Tyson Foods' slaughter capacity is 32,600 animals a day, while Cargill Inc.'s Cargill Meat Solutions can process 29,000, according to Cattle Buyers Weekly, a Petaluma, Calif.-based trade magazine.

Smithfield already raises about 1.6 million head of cattle a year with New York-based ContiGroup, the largest U.S. supplier of livestock to beef producers.

Zuanic said Smithfield's announcement may actually be another example of the company's "continued gamesmanship" to force Swift to put itself up for sale. Smithfield may be trying to "shrink the industry's profit poll" and make it more difficult for other companies to buy Swift, he said.

"Smithfield's plan to build a beef plant may be positive for the stock if the plant is not built, but the threat helps Smithfield acquire Swift," said Zuanic.
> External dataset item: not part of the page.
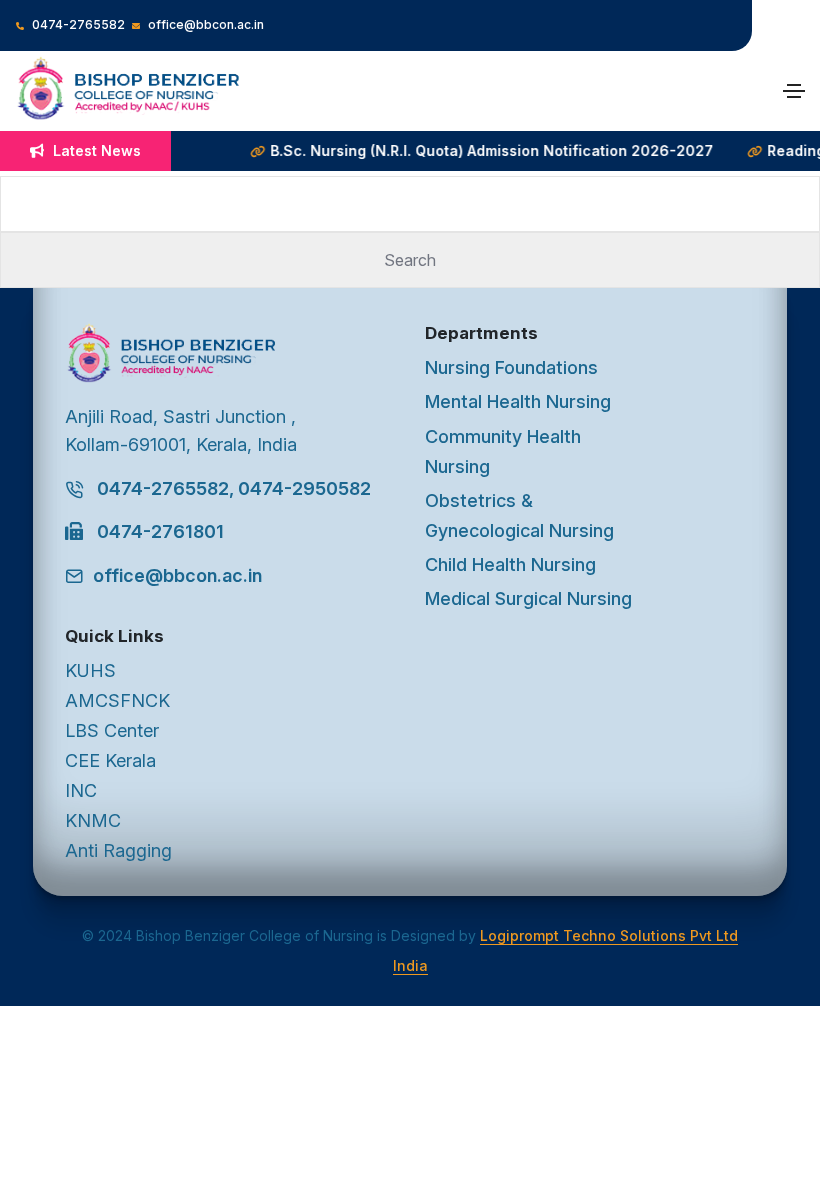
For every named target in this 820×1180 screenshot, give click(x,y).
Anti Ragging (118, 850)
Smithfield, Va.-based Smithfield, also the world's biggest pork processor, has long been interested in acquiring Swift, which is owned by buyout firm Hicks, Muse, Tate & Furst.

"We've made no secret that we want a seat at the table when that process gets active," Joe Luter, who was then Smithfield's chief executive officer, said in June 2005. Luter, 67, is now Smithfield's chairman, after stepping down in August after 31 years as CEO.

Swift, based in Greeley, Colo., earlier this month reported its first quarterly profit since November 2004. The company had net income of $11.97 million in the fiscal first quarter, after a $13.07 million loss a year earlier.